あの人安室さんって言うんだな、下の名前は透だっけ?綺麗な青い瞳だったなぁって、さっきから安室さんの事ばっかりじゃない。
来週から、咲璃愛は研修か。いつもは教授と一緒なんて耐えられない!とか言うくせに。今回は沖矢さんと一緒だからか、何一つ嫌だとか、行きたくないとか言わなかったな。
『私も、レポートまとめちゃおう。』
今は動物愛護団体を設立するにあたっての、法律や事業方法を簡単にまとめなければならない。

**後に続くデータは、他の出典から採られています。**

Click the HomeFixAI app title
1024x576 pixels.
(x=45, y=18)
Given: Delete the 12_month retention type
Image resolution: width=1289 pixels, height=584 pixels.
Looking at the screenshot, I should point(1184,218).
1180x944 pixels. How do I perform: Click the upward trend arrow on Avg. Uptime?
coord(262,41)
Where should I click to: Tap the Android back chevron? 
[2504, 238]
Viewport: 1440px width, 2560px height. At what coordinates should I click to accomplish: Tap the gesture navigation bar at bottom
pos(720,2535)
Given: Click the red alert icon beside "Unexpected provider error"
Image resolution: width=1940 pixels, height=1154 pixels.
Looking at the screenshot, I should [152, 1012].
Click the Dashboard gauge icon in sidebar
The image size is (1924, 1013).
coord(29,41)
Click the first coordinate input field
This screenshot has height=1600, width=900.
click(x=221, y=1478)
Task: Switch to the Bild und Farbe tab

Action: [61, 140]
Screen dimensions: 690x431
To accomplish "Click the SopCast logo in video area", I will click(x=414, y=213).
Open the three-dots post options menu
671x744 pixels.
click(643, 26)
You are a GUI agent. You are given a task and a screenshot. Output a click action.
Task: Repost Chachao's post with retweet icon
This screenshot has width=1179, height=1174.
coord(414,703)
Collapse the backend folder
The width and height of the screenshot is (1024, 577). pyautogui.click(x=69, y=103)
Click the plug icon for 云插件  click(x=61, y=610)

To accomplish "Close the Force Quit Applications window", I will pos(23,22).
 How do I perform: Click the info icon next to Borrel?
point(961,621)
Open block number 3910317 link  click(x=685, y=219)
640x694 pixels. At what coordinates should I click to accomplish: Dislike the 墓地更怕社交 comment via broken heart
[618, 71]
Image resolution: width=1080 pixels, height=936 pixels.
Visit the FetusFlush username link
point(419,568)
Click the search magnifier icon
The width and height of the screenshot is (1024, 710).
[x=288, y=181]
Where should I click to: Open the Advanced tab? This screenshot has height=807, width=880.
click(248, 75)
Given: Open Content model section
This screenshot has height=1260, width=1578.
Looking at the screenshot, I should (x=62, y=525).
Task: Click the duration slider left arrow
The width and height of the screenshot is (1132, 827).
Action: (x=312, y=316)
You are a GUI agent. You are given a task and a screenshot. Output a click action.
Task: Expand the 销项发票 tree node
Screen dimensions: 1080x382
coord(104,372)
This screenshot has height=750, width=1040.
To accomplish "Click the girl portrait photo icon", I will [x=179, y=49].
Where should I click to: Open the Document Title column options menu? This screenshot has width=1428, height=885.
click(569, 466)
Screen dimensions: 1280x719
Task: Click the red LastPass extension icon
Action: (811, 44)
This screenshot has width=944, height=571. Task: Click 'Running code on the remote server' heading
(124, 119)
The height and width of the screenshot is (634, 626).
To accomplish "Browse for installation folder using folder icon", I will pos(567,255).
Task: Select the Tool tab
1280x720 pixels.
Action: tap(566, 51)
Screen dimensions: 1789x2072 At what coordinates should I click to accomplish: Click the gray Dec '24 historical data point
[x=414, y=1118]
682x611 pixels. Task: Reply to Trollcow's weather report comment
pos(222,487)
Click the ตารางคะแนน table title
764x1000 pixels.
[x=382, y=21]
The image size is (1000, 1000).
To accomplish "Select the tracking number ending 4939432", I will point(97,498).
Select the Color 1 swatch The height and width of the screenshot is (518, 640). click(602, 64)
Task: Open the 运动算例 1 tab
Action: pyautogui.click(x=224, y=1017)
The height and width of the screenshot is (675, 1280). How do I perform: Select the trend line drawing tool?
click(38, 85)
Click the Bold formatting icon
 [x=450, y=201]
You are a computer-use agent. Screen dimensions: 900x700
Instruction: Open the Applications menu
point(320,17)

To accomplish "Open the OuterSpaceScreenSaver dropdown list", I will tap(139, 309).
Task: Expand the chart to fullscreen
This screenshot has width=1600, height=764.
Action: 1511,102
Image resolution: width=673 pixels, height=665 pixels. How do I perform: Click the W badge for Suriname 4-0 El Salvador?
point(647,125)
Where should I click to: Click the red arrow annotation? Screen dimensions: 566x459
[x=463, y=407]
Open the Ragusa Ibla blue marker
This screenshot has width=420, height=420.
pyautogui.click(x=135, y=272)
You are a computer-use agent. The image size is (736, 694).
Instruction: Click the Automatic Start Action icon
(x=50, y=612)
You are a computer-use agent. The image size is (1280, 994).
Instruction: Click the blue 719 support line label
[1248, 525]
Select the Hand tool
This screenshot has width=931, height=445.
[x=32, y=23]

NPO法人と個人ボランティアって何が違うのかな。と、色々考えてるうちにいつもの時間がやってきた。
?「にゃ〜。」
カリカリ────。
来た来た。と、ノートパソコンに向かっていた全体をくるっと反転させて、玄関の方へ向かう。玄関のドアを開けるとそこにはいつもの三毛猫、りんがいる。
『今日も来たね。はい、ご飯。いっぱい食べてくんだよ。』
り「にゃ〜お。」
りんがご飯を食べ終わるのを待って、頭を撫でた後、じゃあねと一言声をかけ、にゃ〜と返事をして去っていくりんを見送り、ドアを閉めた。
『ふぁ〜。お風呂入って寝よう。今週中に咲璃愛とポアロに行けるかな。』
ピコン────。
咲〈研修の前日の日曜、私、時間あるけどポアロ行ける?午前中になるんだど!〉
流石親友。以心伝心。
《大丈夫だよ!その日1日休みだから!》
ピコン────。
咲〈じゃ、待ち合わせは今日と一緒で10時ね!〉
《了解!日曜、10時ね!》
送信、っと。
楽しみだなぁ、今日はお風呂入って寝て、明日から頑張ろっと。